Marriage tax break plans outlined
Plans for a tax break for married couples will be introduced this year in a move to head off a revolt by Tory backbenchers.
The move may placate David Cameron's restive MPs but will highlight divisions over the policy within the coalition.
Former minister Tim Loughton has launched a rebel bid to force a Commons vote on the issue but the Prime Minister urged Tory MPs to let the Government "get on with it" instead. It is understood the plans will be put forward by ministers in the autumn.
Mr Cameron said: "The point is that we are going to be putting in place the marriage tax proposal in law. We will be announcing plans for that in this parliament, quite shortly in fact."
He said he had not seen Mr Loughton's proposed change to the Finance Bill to include the measure but added: "I don't think that the amendment is in line with the plans that we have. "The Government is going to do this itself, very shortly, so I think we should let the Government get on with it, itself."
At the time of the 2010 general election Mr Cameron's party promised a tax break worth £150 to married couples.

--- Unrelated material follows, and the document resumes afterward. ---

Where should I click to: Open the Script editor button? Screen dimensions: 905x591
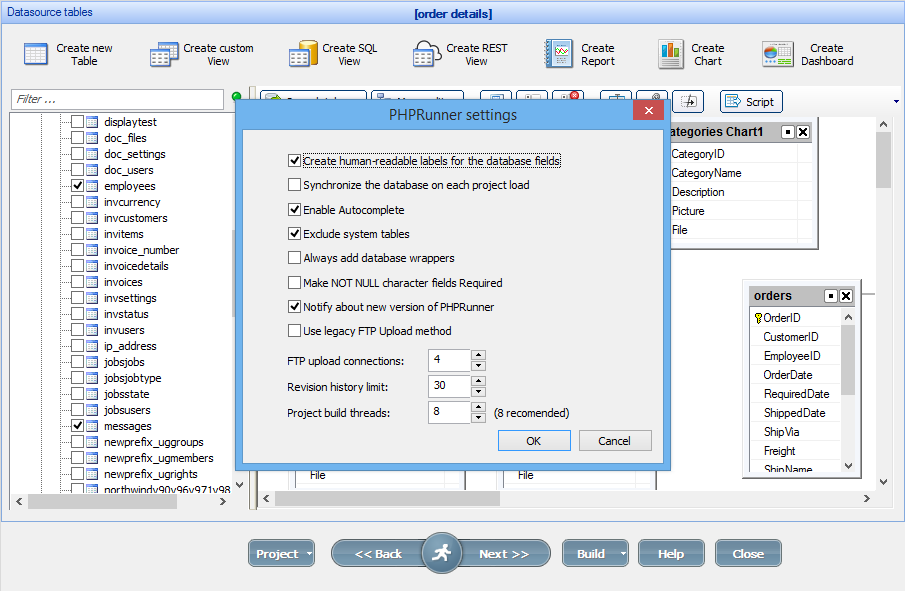(x=750, y=101)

But Deputy Prime Minister Nick Clegg ridiculed the proposals as "patronising drivel that belong in the Edwardian age".
The coalition agreement spells out that Liberal Democrat MPs can abstain on a plan to recognise marriage in the tax system. A No 10 source said: "We plan to bring forward Government proposals for a married couples' tax allowance before the end of this year."

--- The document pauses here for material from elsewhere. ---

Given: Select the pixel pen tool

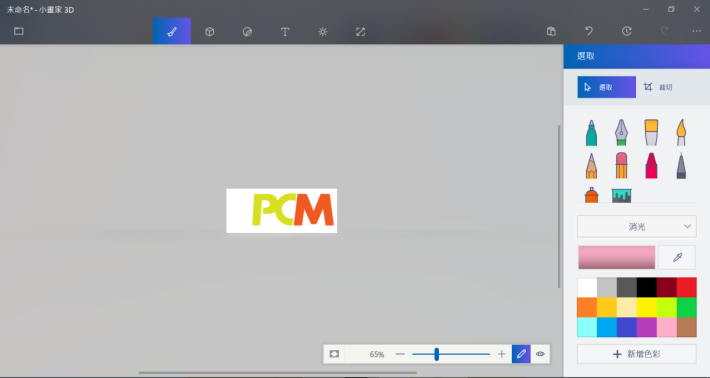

Julianne Marriott, campaign director of Don't Judge My Family, said: "Last week the Government announced £11.5bn of cuts, but this week they can find half a billion pounds for a marriage tax allowance to promote their fantasy 50s family, that's a married couple with a breadwinner and a homemaker.
"It's out of step with modern families who come in all shapes and sizes and discriminates against families with single parents, widows and widowers, couples who both work and couples who chose not to marry. This marriage tax announcement isn't about keeping families together; it's about keeping the Tory party together. We believe the Government should be spending £500m on helping all families, not judging them."
Mr Loughton said if plans to introduce tax breaks in the autumn are confirmed to him officially he would be "delighted" to get up in the House on Tuesday and say "it's going to happen and I'm therefore not going to push my amendment". He told BBC Radio 4's Westminster Hour that it was the delay on introducing the manifesto commitment "that is proving very frustrating". He added: "If it is going to come in the Autumn Statement I, for one, will be absolutely delighted to welcome it."